[Bitcoin-ml] BCH address change - analysis and alternative proposal

Roy Badami roy at gnomon.org.uk
Fri Nov 17 11:45:02 UTC 2017


Hi all, this is my first time posting here.

I've been thinking recently about the proposed BCH address change, and
I have to say that I'm not a big fan of either the cashaddr proposal
or the Bitpay proposal.

TL;DR: scroll down to 'PROPOSAL'

ANALYSIS
========

A big part of my lack of enthusiasm for the cashaddr proposal stems
from the fact that I was not a big fan of bech32 to begin with (on
which cashaddr is based).  But I'll leave my specific comments on
bech32 and cashaddr to an appendix to this post - I want to start with
an analysis of the requirements, followed by a specific proposal to
meet the immediate short term requirements without compromising future
extensibility.

So, to start by briefly analysing the requirements.  The primary
objective is to reduce the risk of accidentally sending BCH to a BTC
address or vice versa.  This gives us the requiements:

(1) A new-style BCH address should not be a valid BTC address; and

(2) A BTC address should not be a valid new style BCH address.

(Or at least, that the possibilitily of violating (1) or (2) should be
sufficiently small as to be improbable.)

An additional requirement that is desireable (perhaps not essential)
is:

(3) it should be possible to reliably visually distinguish new-style
BCH addresses from BTC addresses/old-style BCH addresses (with thanks
to freetrader for helping clarify this requirement to me when
critiquing an earlier version of this proposal).

Of course, both proposals on the table satisfy (1), (2) and (3).

But I'd like to consider a further requirement, stemming from the
practicality of changing address format for a coin that already has
significant use.  In fact, we have an (admitedly limited) case study
here in Litecoin: despite using a different version byte for P2PKH
addresses from the outset, when LTC initially adopted P2SH addresses
they used the same version byte as BTC, 5, for P2SH addresses,
resulting in the addresses (beginning with '3') that can be confused
with BTC P2SH addresses.  Earlier this year, LTC transitioned to a
version byte of 50, resulting in P2SH addresses beginning with 'M'.
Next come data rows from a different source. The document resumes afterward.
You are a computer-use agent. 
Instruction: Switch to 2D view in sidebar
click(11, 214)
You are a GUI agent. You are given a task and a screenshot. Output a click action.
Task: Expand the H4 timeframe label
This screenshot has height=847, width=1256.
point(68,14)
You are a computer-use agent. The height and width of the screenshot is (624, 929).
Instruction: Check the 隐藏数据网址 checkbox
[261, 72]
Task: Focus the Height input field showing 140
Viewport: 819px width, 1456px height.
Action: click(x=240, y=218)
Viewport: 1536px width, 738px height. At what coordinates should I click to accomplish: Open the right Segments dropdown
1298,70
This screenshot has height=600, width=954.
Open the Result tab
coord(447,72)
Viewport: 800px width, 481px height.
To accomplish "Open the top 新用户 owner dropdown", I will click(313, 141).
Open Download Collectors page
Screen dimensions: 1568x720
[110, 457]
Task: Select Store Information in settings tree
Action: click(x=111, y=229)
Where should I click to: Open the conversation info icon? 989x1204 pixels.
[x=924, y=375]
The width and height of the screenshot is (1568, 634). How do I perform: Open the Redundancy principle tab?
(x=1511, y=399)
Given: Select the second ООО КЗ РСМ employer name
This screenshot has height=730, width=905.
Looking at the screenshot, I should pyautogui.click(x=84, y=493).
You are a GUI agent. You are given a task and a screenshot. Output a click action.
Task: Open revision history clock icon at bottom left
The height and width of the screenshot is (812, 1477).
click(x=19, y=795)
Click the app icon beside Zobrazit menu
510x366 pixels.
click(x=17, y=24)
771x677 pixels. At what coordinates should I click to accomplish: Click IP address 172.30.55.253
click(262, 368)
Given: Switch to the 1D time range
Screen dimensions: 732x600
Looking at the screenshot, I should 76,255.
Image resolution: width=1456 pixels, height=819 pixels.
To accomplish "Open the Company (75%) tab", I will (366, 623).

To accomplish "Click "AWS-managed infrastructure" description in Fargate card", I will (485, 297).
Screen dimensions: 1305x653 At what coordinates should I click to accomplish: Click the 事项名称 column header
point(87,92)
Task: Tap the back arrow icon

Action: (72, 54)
Now, my impression (and I'd welcome feedback from LTC users) is that,
many months after the transition, support for the new 'M' addresses is
still far from universal.  A recent case in point - a new user
purchases a Trezor and creates an LTC wallet.  Trezor gives them a
segwit wallet by default - so the user has P2SH addresses (beginning
with 'M').  The user finds a service to purchase some BTC with fiat,
and then tries to use Shapeshift to convert some of their coin to LTC.
But Shapeshift doesn't recognise their 'M' address - they need to use
Treor's conversion tool to convert their address to an old style '3'
address before being able to use Shapeshift.

I think it is reasonable to expect that a BCH address transition would
be at least somewhat similar: take up of the new address format would
likely be patchy for a significant period of time, and the reality is
that users would need to be able to convert between old and new style
BCH addresses for a significant period of time, if not indefinitely.

Now, relying on address conversion tools is inconvenient, and also
introduces the risk of misappropration of funds by malicious
conversion tools.  So I'd like to posit a third requiement:

(4) It should be possible to easily convert between old- and new-style
BCH addresses without requiring to trust software to perform the
conversion.

Neither cashaddr nor the original Bitpay proposal satisfy (4).

Note, the proposal in this note specifically does *not* address future
requirements.  It is solely focussed on representing *existing*
address types in a way that satisfied requirement (4), as well as
other existing data such as private keys and xpubs.

It is likely that a new address format will still be needed to address
future requirements, but to satisfy (4) this new address format should
only be used for *new* address types.  This is similar to what BTC is
doing: retaining base58 for existing address types, but introducing
bech32 for new address types.

Future extensibility is discussed further in the appendix.


PROPOSAL
========

New-style P2PKH and P2SH addresses in BCH are created by using base58,
with the same prefixes as existing BCH addresses (or BTC addresses),
and then inserting the character '0' (digit zero) between the first
and second characters of the base58 string.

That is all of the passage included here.